Parto sin anestesia

Por Dánae Matta

Parto sin anestesia. Ahí estaba yo, una mujer de casi 40 años con crisis de ansiedad, confirmando que sus creencias eran más fuertes que sus miedos. Mi tatuaje de la cadera ganaba tridimensionalidad al momento que los huesos coxales se movían tratando de separarse y en el momento más álgido de dolor, experimenté una rendición, no de sentirme vencida, sino de entregarme a algo más fuerte que yo, de fundirme con el Universo y, como dice la leyenda, abandonar mi cuerpo para viajar a las estrellas a recoger el alma de mi hija para traerla a este mundo.

Jamás había experimentado una sensación así, ni siquiera pude sentir cuando ella salía del canal de parto mientras la Doctora la tomaba y como quien arroja un saco la puso sobre mí. Mi primera reacción fue de horror, de apartarla en seguida, la veía con la piel medio grisácea y la cabecita tambaleante, mi primer pensamiento fue que estaba muerta, haciendo realidad mis terrores del embarazo. Todavía no lograba procesarlo, cuando en segundos la retiraron para revisarla y limpiarla, hasta que súbitamente la escuché llorar y entendí que estaba viva, confirmando reiteradamente que estuviera bien.

Parto sin anestesia, decirlo así me recuerda de lo que soy capaz. Estaba en una sala LPR, sentada sobre un artefacto y aferrada a unas telas que colgaban del techo, haciendo alusión a las mujeres que en algunas culturas daban a luz en cuclillas sostenidas de un árbol; siempre me pareció un acto de fuerza descomunal. Una vez que asimilé que mi hija estaba bien, volteé hacia abajo y vi la sangre, por la expresión de las mujeres que estaban en la sala asistiéndome supe que algo no estaba bien, me trasladaron lentamente a una camilla y la Doctora empezó a sacar la placenta. No soportaba un grado más de dolor, sin ser entusiasta de las anestesias suplicaba por la epidural, pero después de varios minutos de suturas volvía a sentir dolor.

Hemorragia obstétrica, incontables desgarres en todas direcciones y en distintas profundidades.

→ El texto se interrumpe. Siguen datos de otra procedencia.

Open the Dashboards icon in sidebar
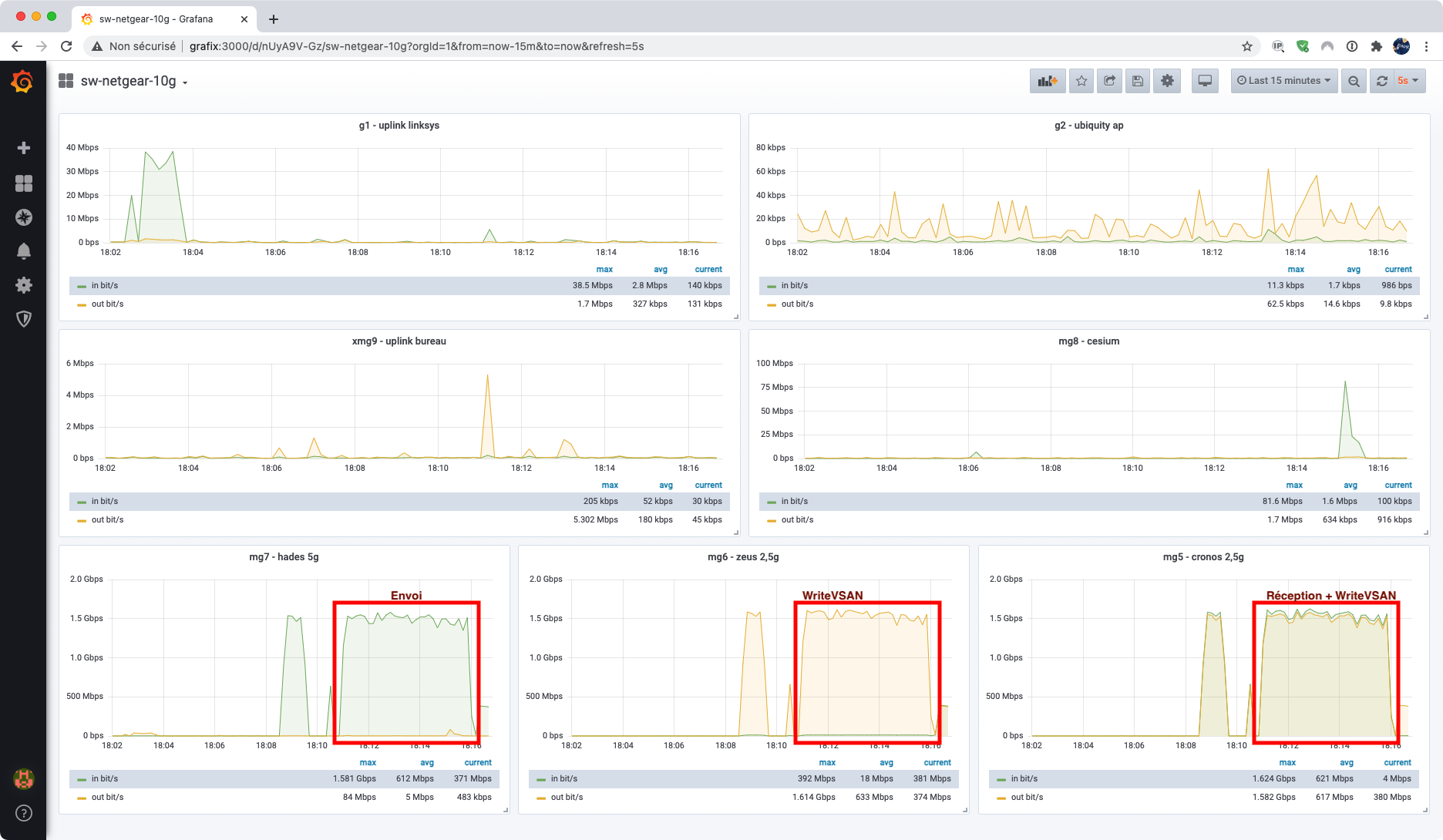 (24, 183)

Es incómodo que te digan que de eso fallecían las mujeres antiguamente y que es muy raro que suceda ahora, me sentía como la desgraciada poseedora de alguna expiación fortuita. Además de que la Doctora en su afán metafórico me decía frases como: “parece que una granada te estalló ahí adentro” o “inserto la aguja para suturar pero es como si la metiera en gelatina, tus tejidos están totalmente desechos”. Literal. Para mí que soy extremadamente visual, me producía imágenes que provocaban que todo doliera más, incluso al día de hoy en la melancolía de los días pesados y fríos.

Me aplicaron anestesia general y al despertar, entré de lleno en la maternidad, con una bebé que lloró la noche entera y un esposo que roncaba en el sillón al lado mío. Nunca imaginé lo difícil que sería, tanto mi mamá como las mujeres cercanas lo hacían parecer más simple.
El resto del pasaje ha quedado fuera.